Study focuses on potential biologic to treat allergic eye disease

A team of investigators, led by Malihe Eskandarpour, MSc, from Ocular Immunology Group, University College London Institute of Ophthalmology, London, has reported that nomacopan (Akari Therapeutics), a recombinant biologic derived from blood-feeding ticks, may be a potential treatment for allergic eye disease due to its ability to down-regulate the LTB4/C5 pathways in experimental allergy conjunctivitis (EAC).¹

The drug is a second-generation complement inhibitor with dual activities, ie, it acts on complement component C5 and prevents release of C5a and formation of C5b-9 as well as inhibits leukotriene B4 (LTB4) activity, both of which are part of the immune/inflammatory response.

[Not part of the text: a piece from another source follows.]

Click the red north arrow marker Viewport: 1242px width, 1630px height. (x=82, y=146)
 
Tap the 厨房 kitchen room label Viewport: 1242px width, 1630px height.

Nomacopan seems to have the potential to fill a gap in the treatment of sight-threatening vernal keratoconjunctivitis in children, which generally is treated with steroids.

Investigating the inflammatory cascade
The investigators conducted a study to determine how LTB4 and complement C5 contribute to an EAC model. They explained that EAC is a model of allergic eye disease that is primarily driven by effector Th2 cells and mast cells. During EAC, conjunctival inflammation is detectable by 5 days and shows elevated levels of conjunctival interleukin (IL)-9-expressing CD4+T cells and mast cells in tissues and cells expanded from conjunctival explants.

Moreover, the investigators observed significantly increased levels of tryptase+ conjunctival mast cells that co-expressed intracellular IL-9 in the subepithelial area within the fornix of the conjunctival EAC tissues.

In mice with EAC treated with topical nomacopan, the disease was suppressed significantly and there was a decrease in IL-9-expressing CD4+T cells. Two studies^2,3 reported previously that Th9 and Th2 cells produce IL-9.

According to Eskandarpor and the team of investigators, topical nomacopan attenuated conjunctivitis in EAC and decreased IL-9 in CD4+T cells.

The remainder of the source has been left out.